Give the number of lines that contain "computer" in the listing, and write nothing else.

+++

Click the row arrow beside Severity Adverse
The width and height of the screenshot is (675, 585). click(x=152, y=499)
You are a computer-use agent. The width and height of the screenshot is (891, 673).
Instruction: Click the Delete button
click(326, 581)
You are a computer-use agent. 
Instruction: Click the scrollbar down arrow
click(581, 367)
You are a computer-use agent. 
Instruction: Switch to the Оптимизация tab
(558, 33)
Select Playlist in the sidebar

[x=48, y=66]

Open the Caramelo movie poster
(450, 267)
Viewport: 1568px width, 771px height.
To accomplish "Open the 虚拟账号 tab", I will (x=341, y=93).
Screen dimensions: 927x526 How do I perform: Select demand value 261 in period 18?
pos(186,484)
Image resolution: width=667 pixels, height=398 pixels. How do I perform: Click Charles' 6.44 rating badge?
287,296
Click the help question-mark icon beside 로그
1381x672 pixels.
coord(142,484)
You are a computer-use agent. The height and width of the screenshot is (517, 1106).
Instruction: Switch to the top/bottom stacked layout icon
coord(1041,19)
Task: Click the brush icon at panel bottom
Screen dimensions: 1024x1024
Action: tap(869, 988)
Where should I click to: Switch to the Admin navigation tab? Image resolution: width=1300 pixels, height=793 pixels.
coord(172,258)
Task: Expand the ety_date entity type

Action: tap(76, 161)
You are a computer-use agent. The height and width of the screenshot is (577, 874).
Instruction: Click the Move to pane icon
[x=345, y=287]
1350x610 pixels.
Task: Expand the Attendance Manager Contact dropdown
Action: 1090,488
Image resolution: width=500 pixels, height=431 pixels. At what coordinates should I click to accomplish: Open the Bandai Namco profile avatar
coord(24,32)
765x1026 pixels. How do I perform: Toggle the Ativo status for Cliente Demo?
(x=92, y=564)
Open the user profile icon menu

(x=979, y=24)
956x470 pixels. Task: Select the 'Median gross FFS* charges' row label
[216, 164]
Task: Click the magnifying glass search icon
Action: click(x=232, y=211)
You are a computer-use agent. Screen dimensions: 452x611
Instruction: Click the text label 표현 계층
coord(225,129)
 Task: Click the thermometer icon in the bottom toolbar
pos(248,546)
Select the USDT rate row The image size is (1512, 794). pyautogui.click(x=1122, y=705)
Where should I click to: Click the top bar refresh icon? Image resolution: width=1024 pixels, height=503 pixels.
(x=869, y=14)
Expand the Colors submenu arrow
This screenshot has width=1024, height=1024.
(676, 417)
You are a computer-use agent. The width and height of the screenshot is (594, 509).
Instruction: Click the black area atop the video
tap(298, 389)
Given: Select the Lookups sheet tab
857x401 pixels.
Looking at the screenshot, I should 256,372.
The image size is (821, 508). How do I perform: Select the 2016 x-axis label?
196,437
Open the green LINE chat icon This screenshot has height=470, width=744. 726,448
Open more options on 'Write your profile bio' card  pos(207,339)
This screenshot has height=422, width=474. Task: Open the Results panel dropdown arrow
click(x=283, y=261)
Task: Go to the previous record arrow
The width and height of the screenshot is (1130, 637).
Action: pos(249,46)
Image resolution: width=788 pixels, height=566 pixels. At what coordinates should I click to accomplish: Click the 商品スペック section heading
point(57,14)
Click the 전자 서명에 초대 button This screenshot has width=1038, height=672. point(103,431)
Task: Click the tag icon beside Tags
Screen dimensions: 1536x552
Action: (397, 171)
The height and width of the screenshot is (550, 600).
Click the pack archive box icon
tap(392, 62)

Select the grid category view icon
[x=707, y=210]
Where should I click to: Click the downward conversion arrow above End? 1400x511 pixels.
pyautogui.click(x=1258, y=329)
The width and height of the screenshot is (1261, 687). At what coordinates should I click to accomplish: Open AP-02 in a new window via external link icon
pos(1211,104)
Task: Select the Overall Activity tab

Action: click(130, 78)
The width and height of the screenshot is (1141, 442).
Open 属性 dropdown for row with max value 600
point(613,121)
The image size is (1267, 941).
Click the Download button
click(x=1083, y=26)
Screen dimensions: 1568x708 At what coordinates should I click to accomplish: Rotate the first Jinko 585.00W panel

+++

▸ **YOUR RESPONSE**
7